_Selected text_
## Start

Spinks acknowledges that his handling of money has made for image problems. "People don't like the way I spend and spend my money," Spinks says, "and that hurts me. They don't understand that I ain't never had nothing, so I've got a lot of catching up to do."
"I don't think it's fair to expect Leon to put his money in a sock and live in a tenement just to prove to a lot of people he's not throwing his money away," says Ed Bell. "When a guy gets access to the kind of money Leon's getting, you can't expect him to live the way he did a year ago." Bell insists that with the money that will come in from the Ali fight, he is "going to see to it that Leon is funded from now on."
If he is, indeed, that well protected, there is little likelihood that Leon Spinks will wind up a figure out of some hackneyed movie script, punch-drunk and shining shoes somewhere. It is also an encouraging sign that he has begun to clean out the sharpies, like Butch Lewis of Top Rank, the outfit that is promoting the Ali rematch, who began to believe that he could control the fighter. "It's a divide-and-conquer thing with those guys," says Nova, who is among the shrewdest and most ruthless advisers the champ has. "Butch Lewis came to Mitt Barnes and told him that if Mitt could get rid of me, he wouldn't have any more trouble with his fighter. There are a lot of people who don't want me around—including Leon's mother and his brother Michael—because they know if I see something is bad for Leon I'm going to speak on it. I know that Butch Lewis has tried to put women in front of Leon's face to break us up."
Whether or not the banished Lewis was responsible for putting women in Leon's face, Spinks seems to need or want no assistance in that department. He has maintained an alarmingly high profile during most of his indiscretions, as he did several weeks ago when, according to several airline employees, he sat for three hours outside the main gate of the Savannah, Ga. airport in his Coupe de Ville, nuzzling a young woman and missing flights on which he was booked.
"It's a lot harder just to be the champ than it is to win the championship," says Solomon. "Once Leon gets into the gym he's a bitch to get out. He trains real hard, won't quit when I tell him to. The only trouble is getting him here."

## End

_Task 1_
Copy the passage about Leon Spinks from "Whether or not" to "he was booked.".

_Record excerpts_
## Start

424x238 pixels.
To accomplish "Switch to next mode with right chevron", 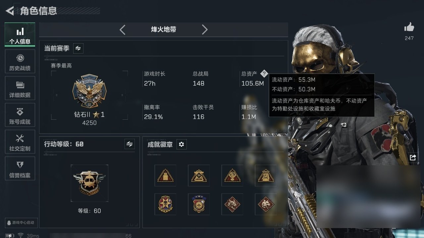I will click(205, 30).
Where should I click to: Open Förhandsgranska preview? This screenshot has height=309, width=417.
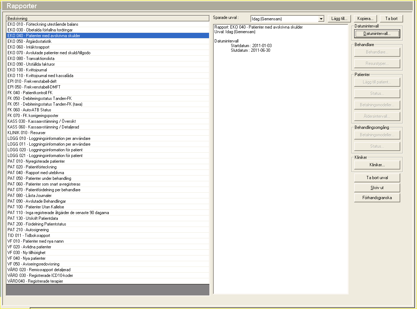(x=377, y=198)
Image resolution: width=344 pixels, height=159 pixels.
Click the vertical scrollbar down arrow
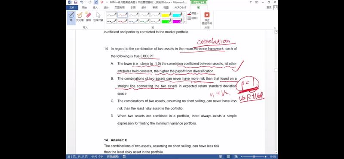click(276, 153)
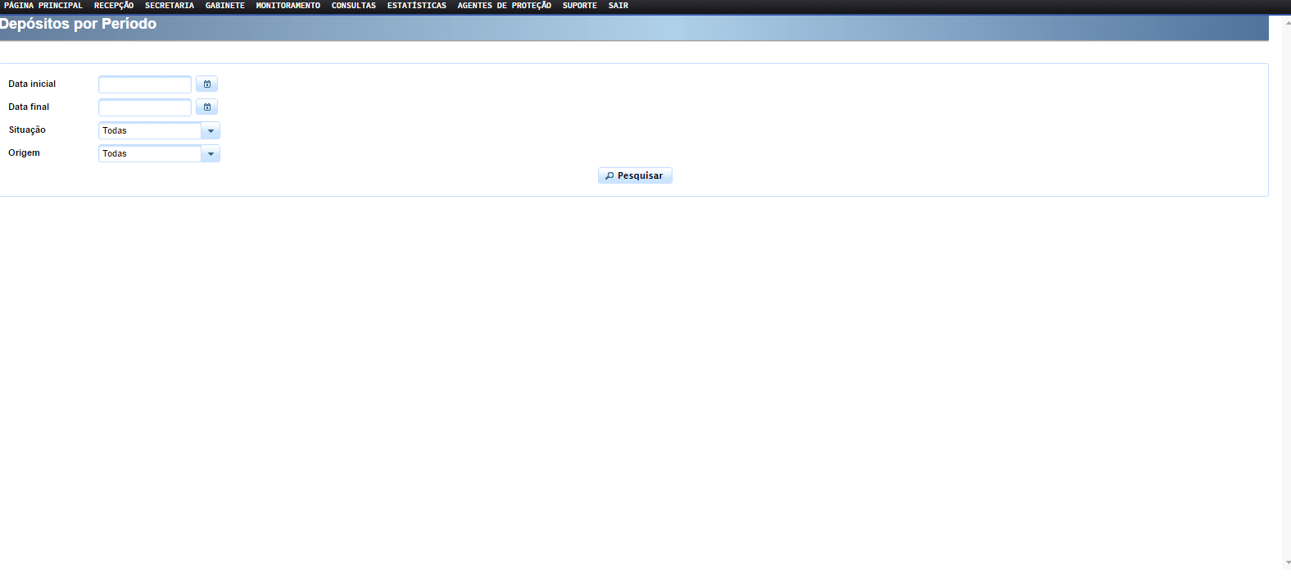Click the Pesquisar search button
Viewport: 1291px width, 578px height.
tap(635, 175)
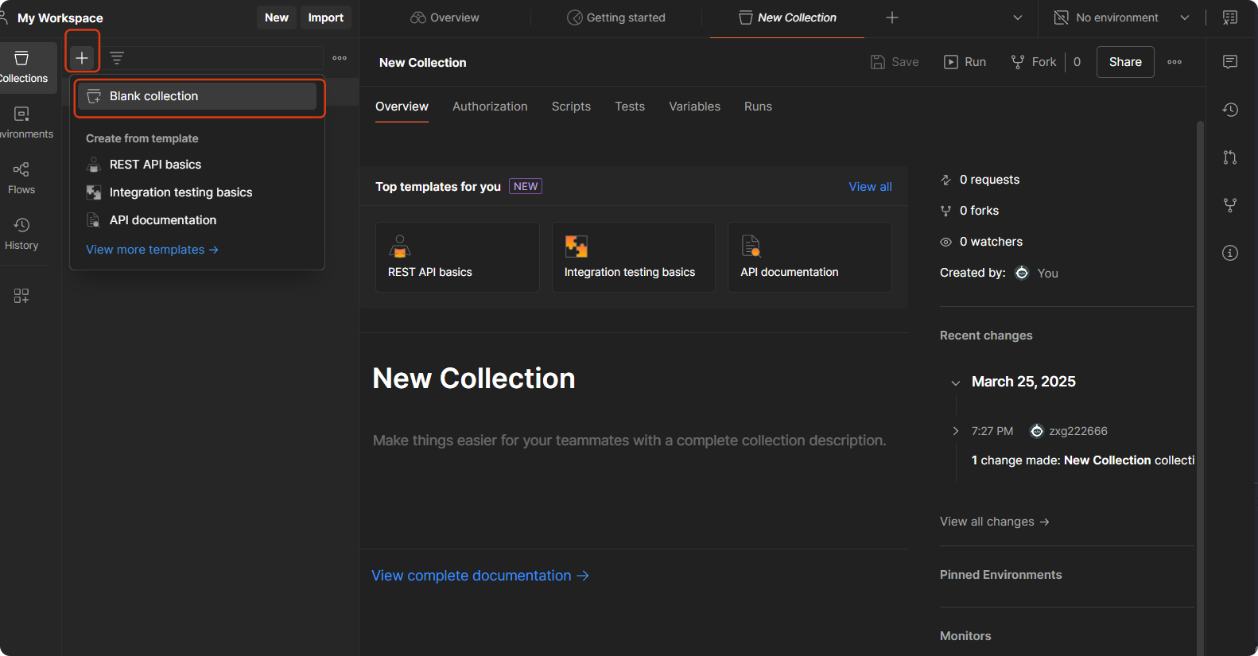
Task: Open the forks icon in right sidebar
Action: [1230, 205]
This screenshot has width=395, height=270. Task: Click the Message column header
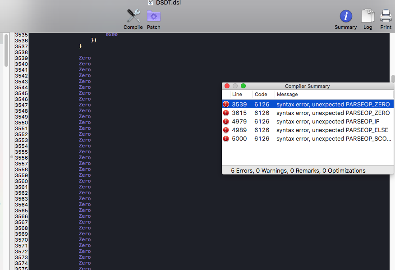(x=287, y=94)
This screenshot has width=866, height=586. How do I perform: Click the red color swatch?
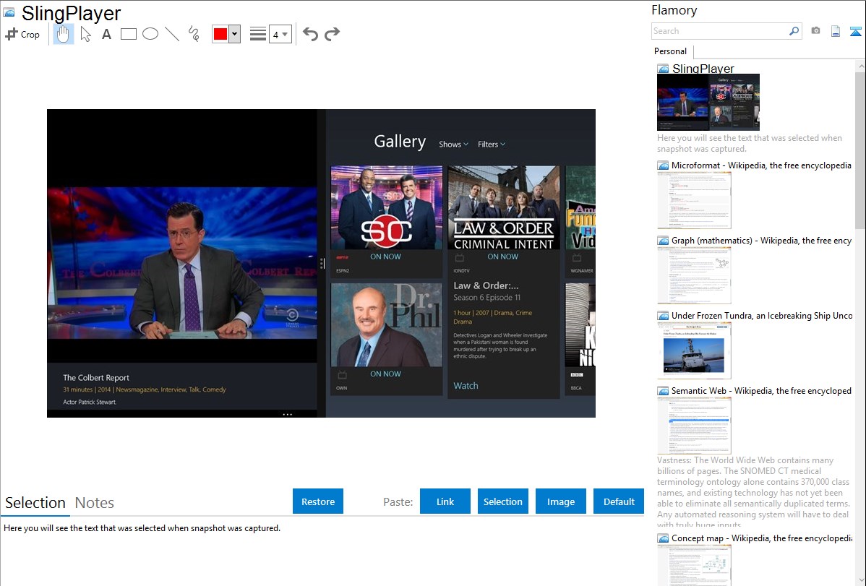(x=220, y=34)
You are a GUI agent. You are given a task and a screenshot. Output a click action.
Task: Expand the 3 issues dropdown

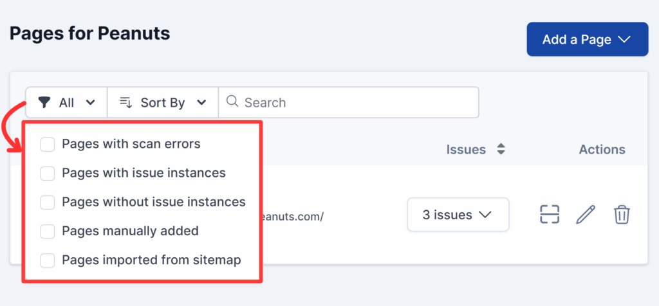click(x=458, y=215)
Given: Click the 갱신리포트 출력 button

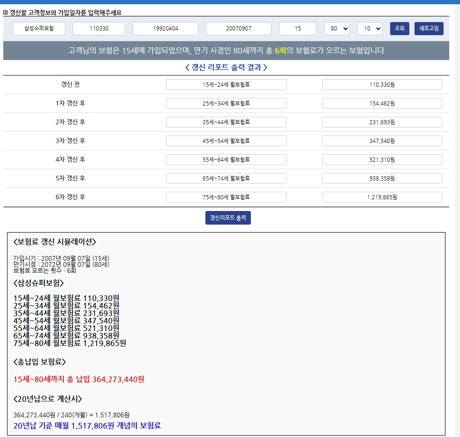Looking at the screenshot, I should 228,218.
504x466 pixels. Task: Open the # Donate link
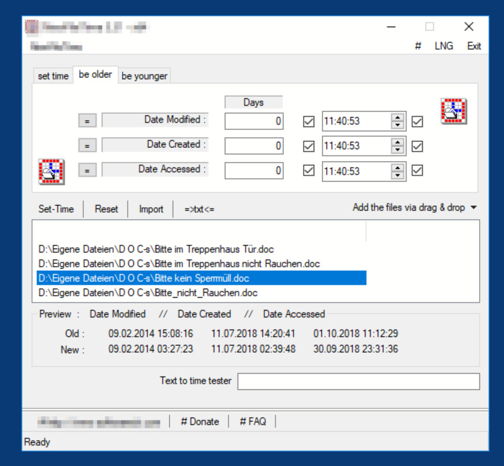(200, 422)
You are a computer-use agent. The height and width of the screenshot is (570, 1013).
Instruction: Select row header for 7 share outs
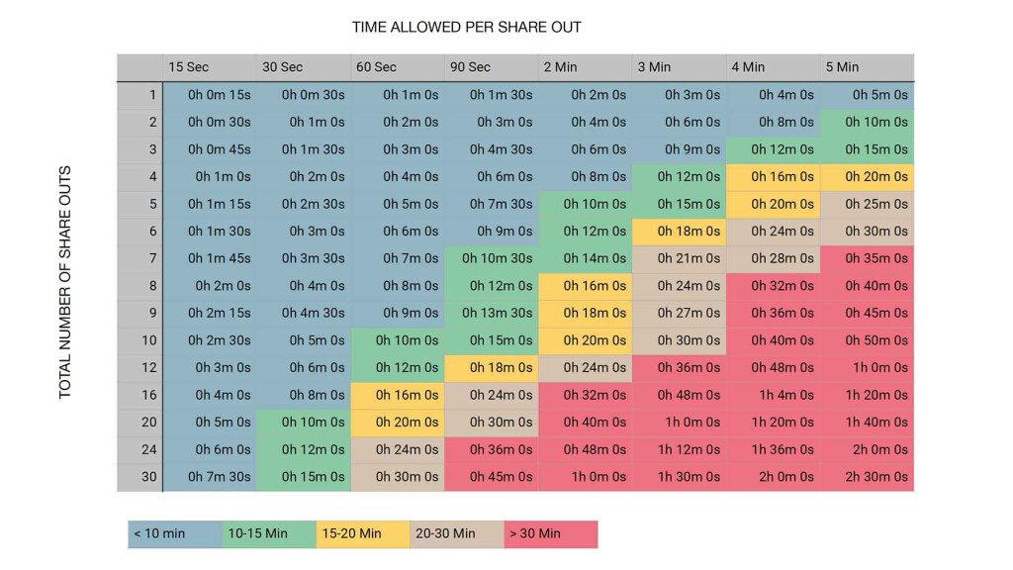click(139, 258)
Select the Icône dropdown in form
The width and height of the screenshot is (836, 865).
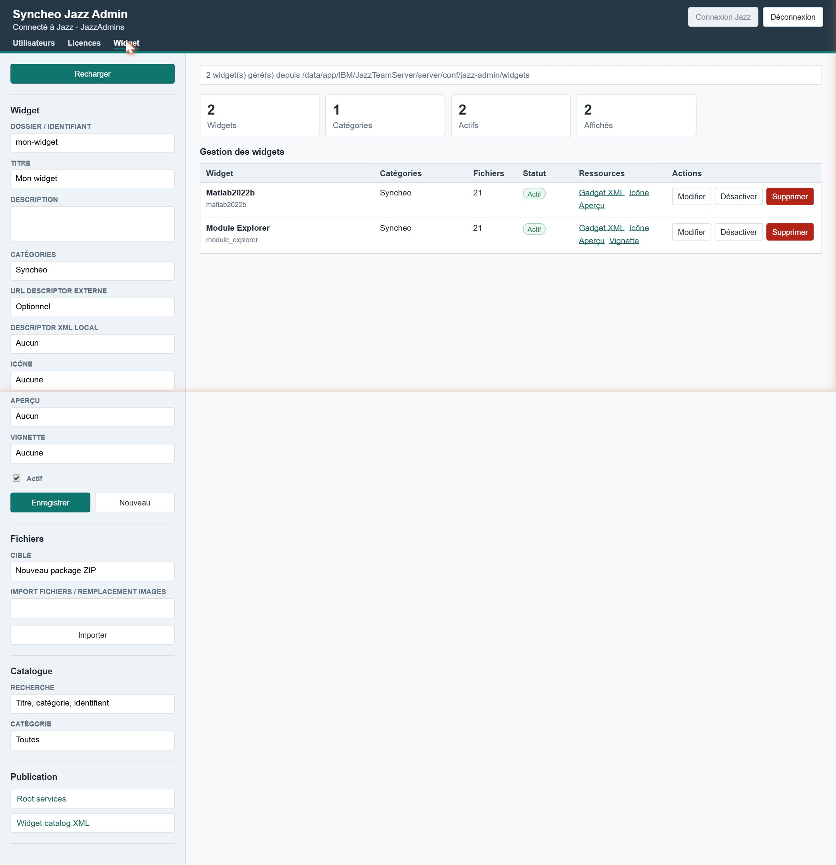pyautogui.click(x=92, y=380)
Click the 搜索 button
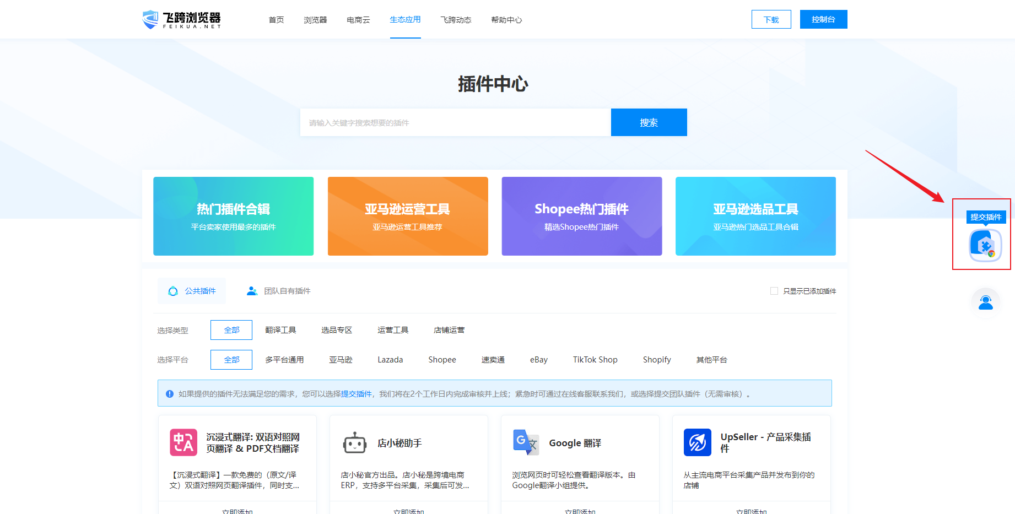Viewport: 1015px width, 514px height. tap(649, 122)
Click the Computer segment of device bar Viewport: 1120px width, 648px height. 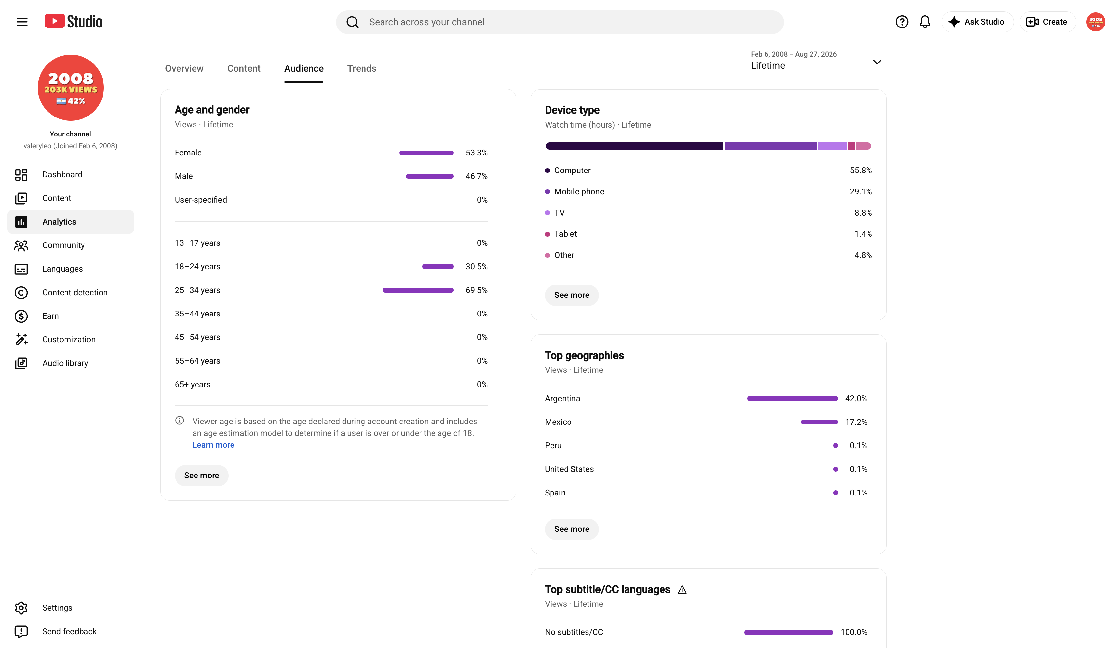point(634,146)
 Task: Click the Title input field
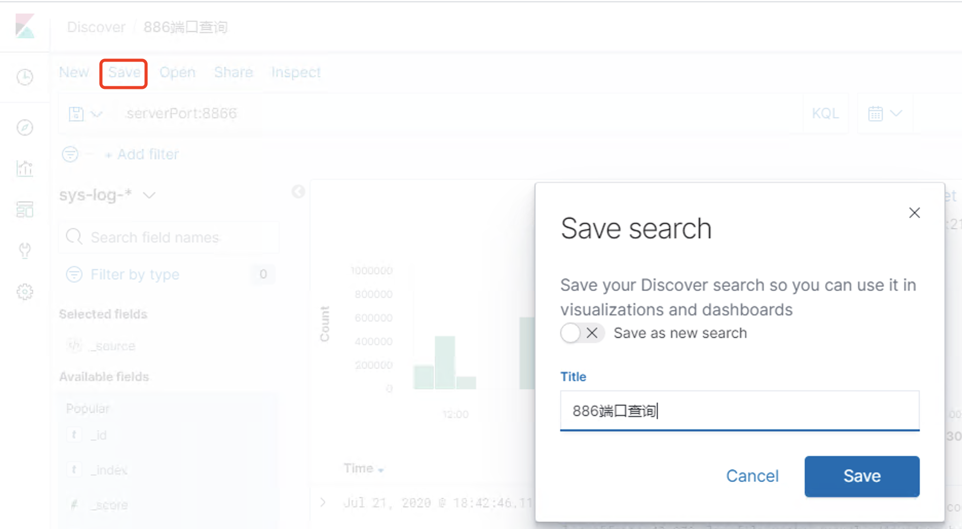pos(739,411)
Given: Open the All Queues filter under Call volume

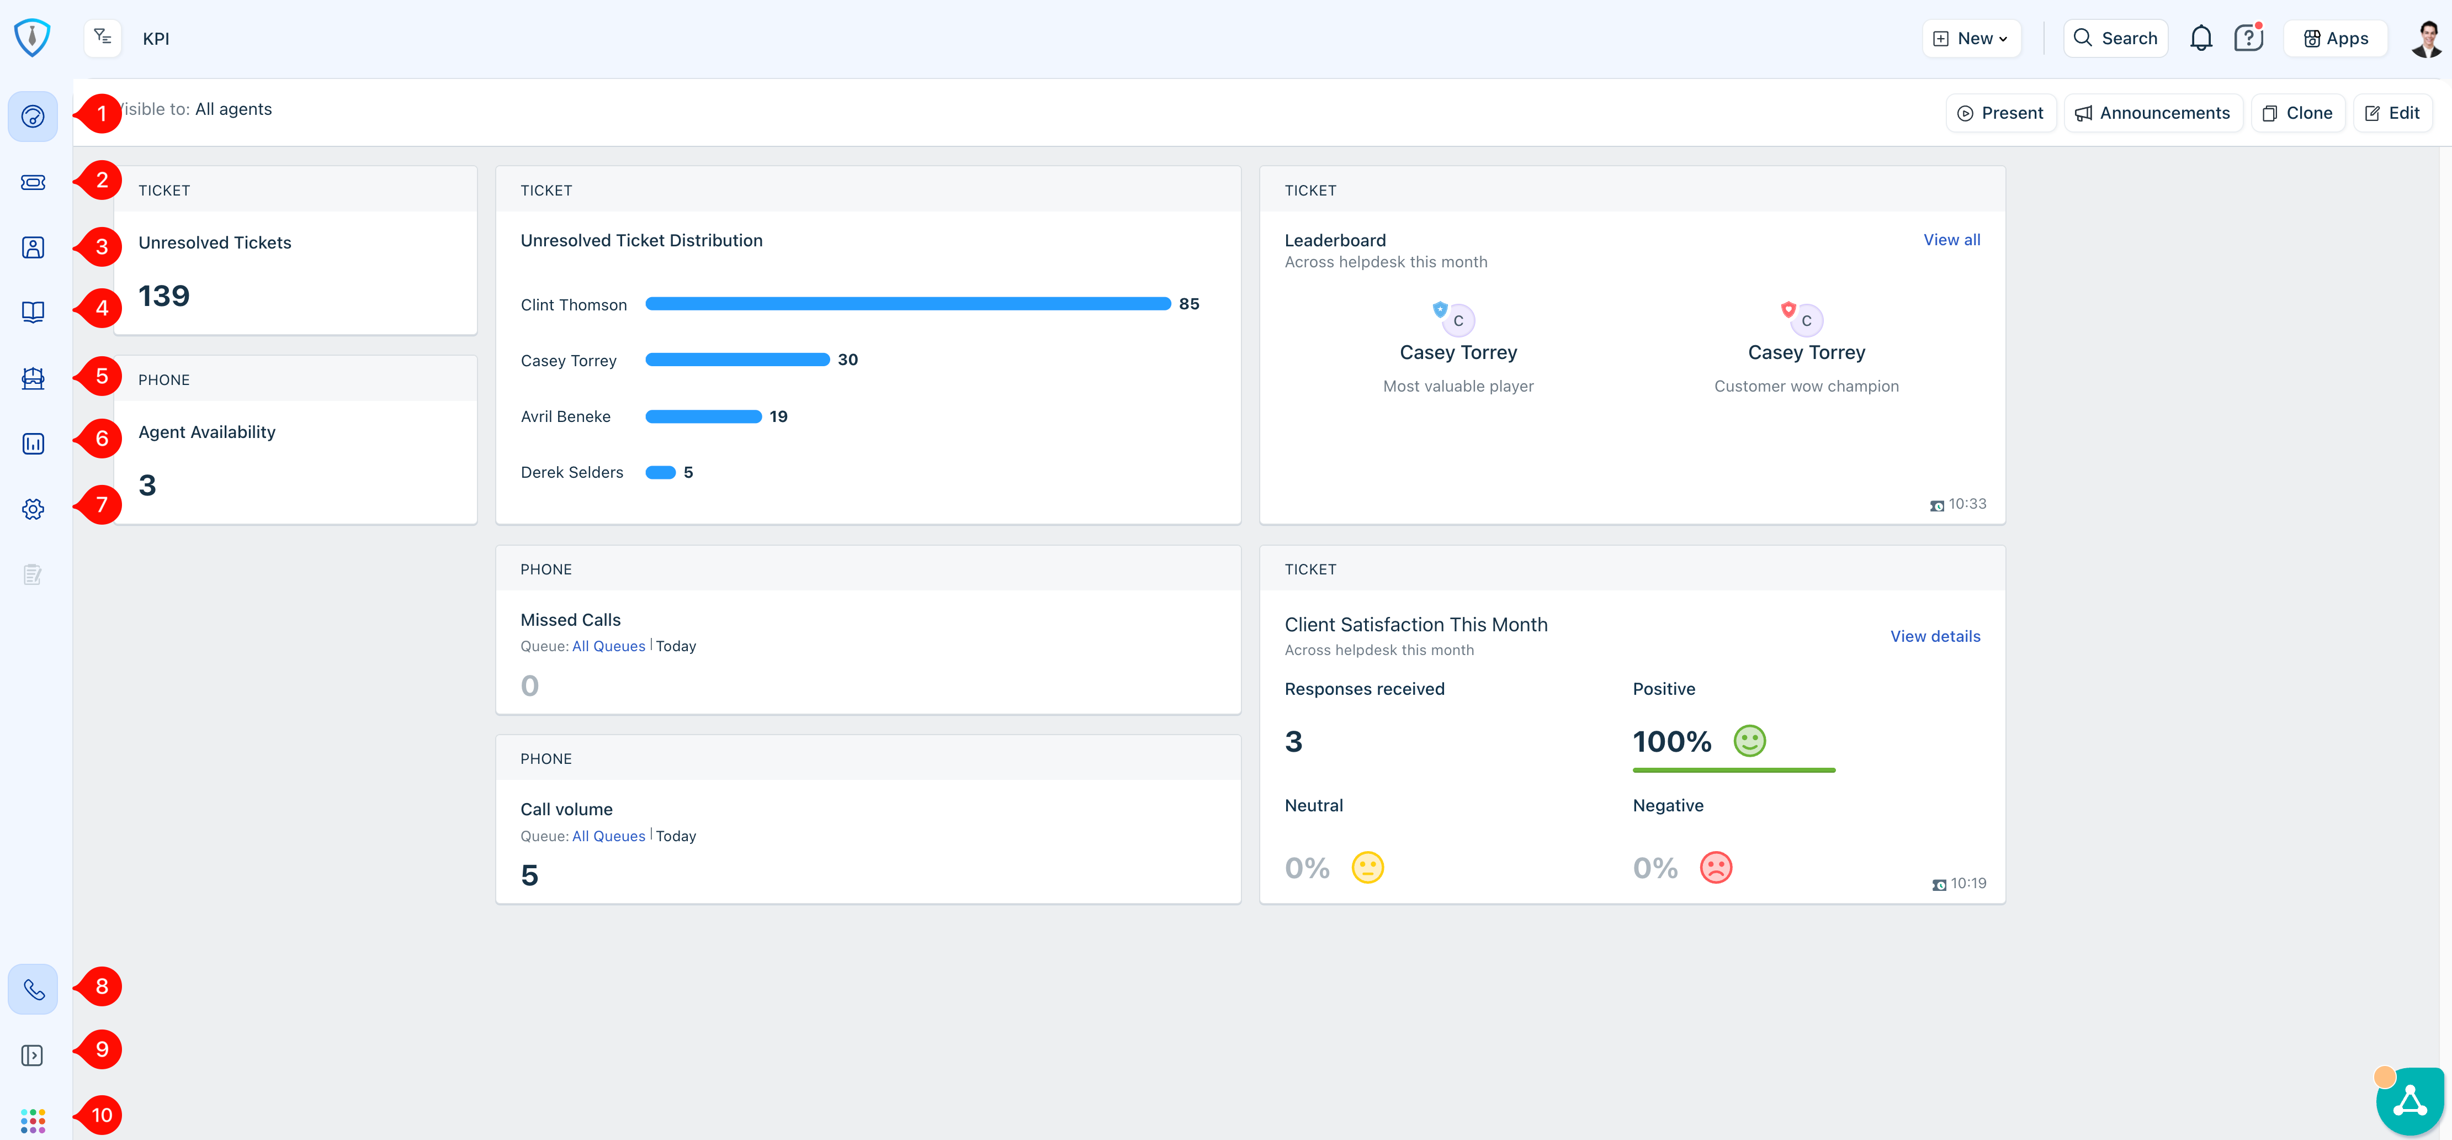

## End

_Task 2_
Update the entries from the line with "You are a GUI" to the line with "click(139, 258)" so that "agent" becomes "assistant" and nothing else changes, then give back only those lines and leave out the pictures.

_Expected answer 1_
Whether or not the banished Lewis was responsible for putting women in Leon's face, Spinks seems to need or want no assistance in that department. He has maintained an alarmingly high profile during most of his indiscretions, as he did several weeks ago when, according to several airline employees, he sat for three hours outside the main gate of the Savannah, Ga. airport in his Coupe de Ville, nuzzling a young woman and missing flights on which he was booked.

_Expected answer 2_
You are a GUI assistant. You are given a task and a screenshot. Output a click action.
Task: Expand the 3 issues dropdown

click(x=458, y=215)
Given: Click the 갱신리포트 출력 button

Looking at the screenshot, I should 228,218.
504x466 pixels. Task: Open the # Donate link
(200, 422)
You are a computer-use assistant. The height and width of the screenshot is (570, 1013).
Instruction: Select row header for 7 share outs
click(139, 258)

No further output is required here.